Certain cycle-wise results are stored when the the set his option is invoked. The results are printed in file:

[input]_his[n].m

Where:

[input]  : is the name of the input file
[n]  : is the burnup index (zero for first step or if no burnup calculation is run)

The output consists of tables corresponding to different parameters. The first column lists the cycle index, which is then followed by the results grouped in three columns that provide the cycle-wise value, the cumulative mean and the corresponding relative statistical error.

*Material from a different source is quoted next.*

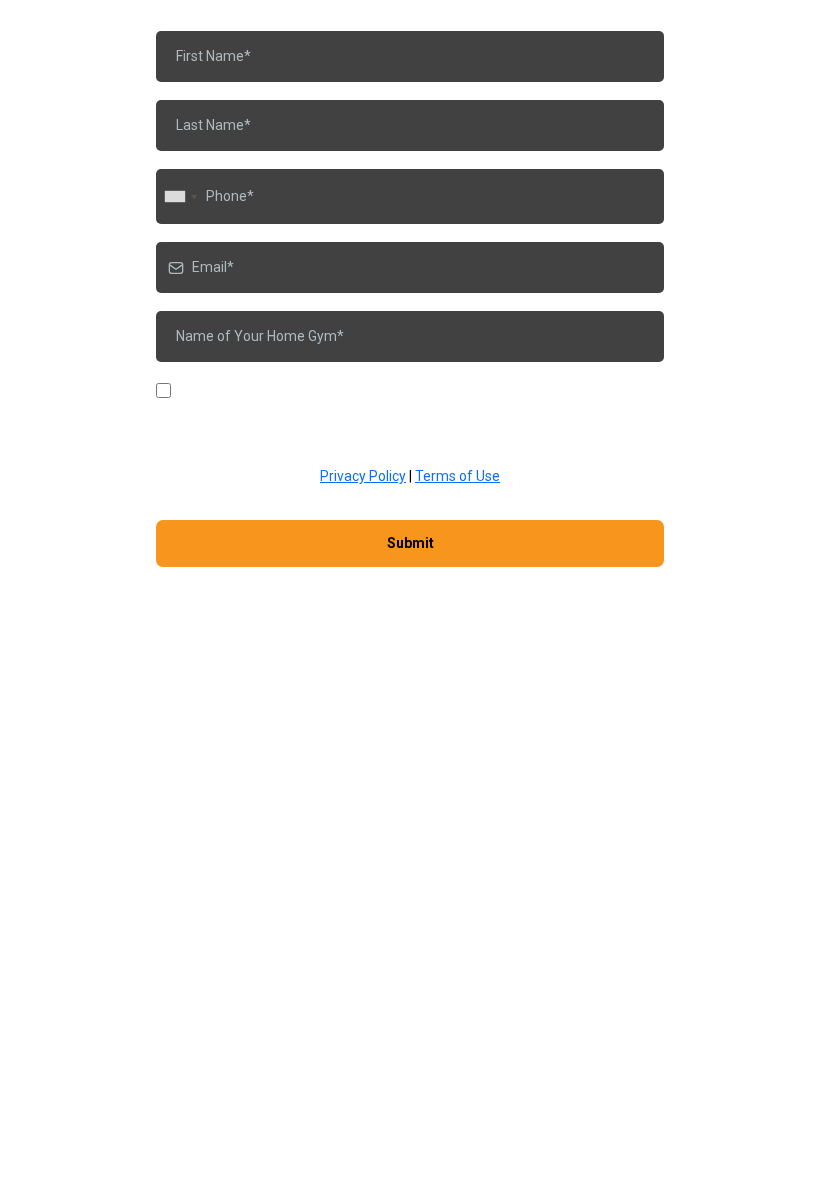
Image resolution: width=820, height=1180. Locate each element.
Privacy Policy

If the parameter has two values, the number of columns is 7 (cycle index + two groups of three columns of results), and so on.

By default the output includes the following variables:

Parameter Description
HIS_IMP_KEFF Implicit estimator of keff
HIS_ANA_KEFF Analog estimator of keff (total, prompt and delayed)
HIS_COL_KEFF Collision estimator of keff
HIS_MEAN_POP_SIZE Mean simulated population size
HIS_MEAN_POP_WGT Mean simulated population weight
HIS_TRANSPORT_RUNTIME Transport cycle running time (wall-clock and CPU time)
HIS_TRANSPORT_CPU_USAGE Mean CPU usage (ratio of CPU and wall-clock time)
HIS_ENTR_SPT Shannon entropy of source point distribution (total, x, y and z)
HIS_ENTR_SWG Shannon entropy of source weight distribution (total, x, y and z)

Burned material output

Burned materials' isotopic compositions and densities at each burnup step can be printed using the set printm option. The output will be in files of the form:

[input].bumat[n]

Where:

[input]  : is the name of the input file
[n]  : is the burnup index (zero for first step or if no burnup calculation is run)

The data will be printed in a serpent-compatible material definition format.